An essay in this category demonstrates adequate mastery, although it has lapses in quality. A typical essay:

  • Develops a point of view on the issue and demonstrates competent critical thinking, using adequate examples, reasons and other evidence to support its position
  • Is generally organized and focused, demonstrating some coherence and progression of ideas
  • Exhibits adequate but inconsistent facility in the use of language, using generally appropriate vocabulary
  • Demonstrates some variety in sentence structure
  • Has some errors in grammar, usage and mechanics

Score of 3

An essay in this category demonstrates developing mastery, and is marked by ONE OR MORE of the following weaknesses:

  • Develops a point of view on the issue, demonstrating some critical thinking, but may do so inconsistently or use inadequate examples, reasons or other evidence to support its position
  • Is limited in its organization or focus, or may demonstrate some lapses in coherence or progression of ideas
  • Displays developing facility in the use of language, but sometimes uses weak vocabulary or inappropriate word choice
  • Lacks variety or demonstrates problems in sentence structure
  • Contains an accumulation of errors in grammar, usage and mechanics

Score of 2

An essay in this category demonstrates little mastery, and is flawed by ONE OR MORE of the following weaknesses:

  • Develops a point of view on the issue that is vague or seriously limited, and demonstrates weak critical thinking, providing inappropriate or insufficient examples, reasons or other evidence to support its position
  • Is poorly organized and/or focused, or demonstrates serious problems with coherence or progression of ideas
  • Displays very little facility in the use of language, using very limited vocabulary or incorrect word choice
  • Demonstrates frequent problems in sentence structure
  • Contains errors in grammar, usage and mechanics so serious that meaning is somewhat obscured

Score of 1

An essay in this category demonstrates very little or no mastery, and is severely flawed by ONE OR MORE of the following weaknesses:

  • Develops no viable point of view on the issue, or provides little or no evidence to support its position
  • Is disorganized or unfocused, resulting in a disjointed or incoherent essay
  • Displays fundamental errors in vocabulary
  • Demonstrates severe flaws in sentence structure
  • Contains pervasive errors in grammar, usage or mechanics that persistently interfere with meaning

If you start at the first criterion and trace how it evolves from a 6 to a 1, you’ll see the bigger picture.
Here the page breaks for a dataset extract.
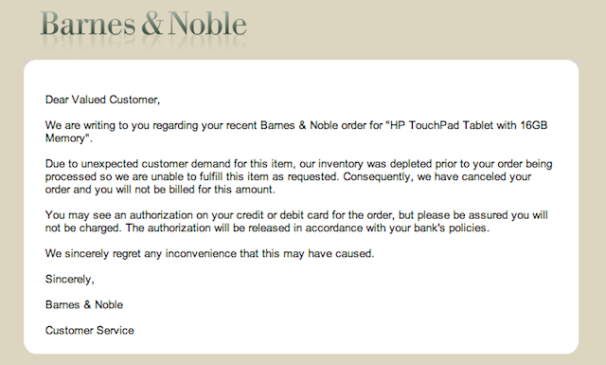
Task: Click the phrase "please be assured you will"
Action: click(x=482, y=215)
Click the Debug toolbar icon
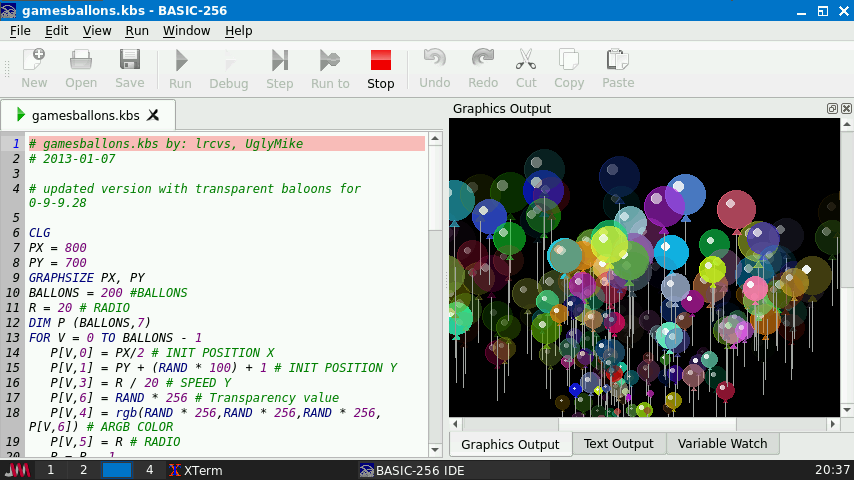The height and width of the screenshot is (480, 854). [x=228, y=69]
An essay that scores a 6 “effectively and insightfully develops a point of view,” but an essay that is scored a 1 “develops no viable point of view.” For each of the rubric’s criteria, the difference between a 6 and a 1 is much clearer than the difference between a 6 and a 5, and our next blog will discuss how we prepare our students to think the way the essay graders do by providing students with specific examples of sentence and templates that result in high scores.  Before our teachers help students learn to organize their essays, they analyze the Essay rubric with the students so that the students understand the nuances of words such as “insightfully, clearly, varied” and so on.  That’s really the LA Tutors difference with all our teaching strategies: we empower the students by making them cognizant of what and how they will be evaluated, and in doing so we provide students the intellectual and emotional strength they need to actively argue positions and support them.